Find Us On Social Media :

Mengenal Princen sebagai Gerilyawan

By Agus Surono, Kamis, 11 Juli 2013 | 18:09 WIB

Mengenal Princen sebagai Gerilyawan

Intisari-Online.com - Cianjur, 9 Agustus 1949. Pagi baru saja menyeruak kawasan Perkebunan Gunung Rosa. Bulir-bulir embun masih bergulung pada hamparan hijau dedaunan pohon teh. Suara ayam hutan menjerit-jerit dari batas hutan, seolah tengah memanggil matahari yang masih malu-malu menampakan diri untuk cepat datang dan menyinari Bumi.

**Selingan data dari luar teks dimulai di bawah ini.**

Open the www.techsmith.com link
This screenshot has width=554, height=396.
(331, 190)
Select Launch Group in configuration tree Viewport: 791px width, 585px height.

Di sebuah pondok sangat sederhana, Letnan TNI Jan Cornelis Princen bangkit dari sehelai tikar butut yang menjadi tempat peraduannya tadi malam. Usai menggeliat malas, pandangannya lantas membentur wajah  Odah, seorang perempuan  kecil berkulit sawo matang berkebaya yang masih tertidur pulas di sampingnya. Princen tersenyum kecil. Ia lalu mengusap rambut gadis Sunda yang baru beberapa bulan dinikahinya itu dalam rasa sayang.

Princen bangkit dan bergerak menuju arah beranda. Saat langkahnya menuju hitungan ketiga, tiba-tiba suara rentetan tembakan membahana, seolah ingin memerangi kesunyian pagi itu. “Heh, Setan! Jangan main-main kalian!”teriak lelaki kelahiran Den Haag tersebut. Rupanya, ia mengira suara tembakan itu bersumber dari salah satu anak buahnya yang tengah iseng di parit pertahanan.

Alih-alih menjadi diam, teriakan Princen justru dijawab dengan desingan peluru dan lemparan sebuah granat nanas yang terbang melewati kepalanya. Refleks, Princen menjatuhkan diri ke lantai, merayap ke arah jendela bagian belakang dan menciutkan tubuhnya untuk kemudian menjatuhkan diri ke luar pondok.

“Aku cepat sadar, kami tengah diserang,” kenang mantan kopral tentara Belanda itu.

Ia kemudian berteriak memberi komando kepada anak buahnya untuk membalas sambil mundur ke punggung bukit yang ada di belakang pondok. Di tengah suara desing peluru dan gelegar granat, ia merasakan bagian bawahnya nyeri dan perih. “Salah satu serpihan granat pertama telah menembus salah satu bagian kaki kiriku,” ujarnya.

Pertempuran pun terus berlangsung.

Pengalihan yang gagal

Sehari sebelumnya, seorang kurir  dari markas kompi di Batusirap (kira-kira 40 km dari Gunung Rosa) mendatangi Princen. Ia menyampaikan sepucuk surat dari Kapten Saptadji berisi peringatan: satu peleton tentara Belanda berkekuatan sekitar 70 serdadu terdeteksi telik sandi Siliwangi tengah bergerak dari arah Stasiun Kereta Api Lampegan (dekat Gunung Padang) menuju arah posisi pasukan Princen.

“Mereka bersenjata lengkap, berikat kepala dan jelas tengah menyamar sebagai anggota TNI. Hati-hatilah,” demikian bunyi peringatan atasan Princen itu.

Tak mau kecolongan, malam harinya, Princen bersama beberapa anak buahnya bergerak menuju Cilutung. Di sana, mereka lantas menembakan peluru-peluru sinyal ke arah selatan.

Sementara itu, di sebuah hutan dekat Gunung Rosa, Letnan Johan Heinrich Christopher (Henk) Ulrici tengah berdiri menatap peluru-peluru sinyal yang bertebaran di arah selatan. Ia tersenyum kecil. Sebagai anggota Pasukan Komando Khusus Angkatan Darat Belanda (KST) yang pernah makan asam garam berbagai pertempuran, ia mafhum buruannya tengah membuat siasat pengalihan. Alih-alih terpancing, mantan ajudan Kapten RPP. Westerling itu malah mememerintahkan anak buahnya untuk istirahat, guna menyiapkan tenaga buat penyerangan mendadak ke kubu pasukan Princen esok paginya.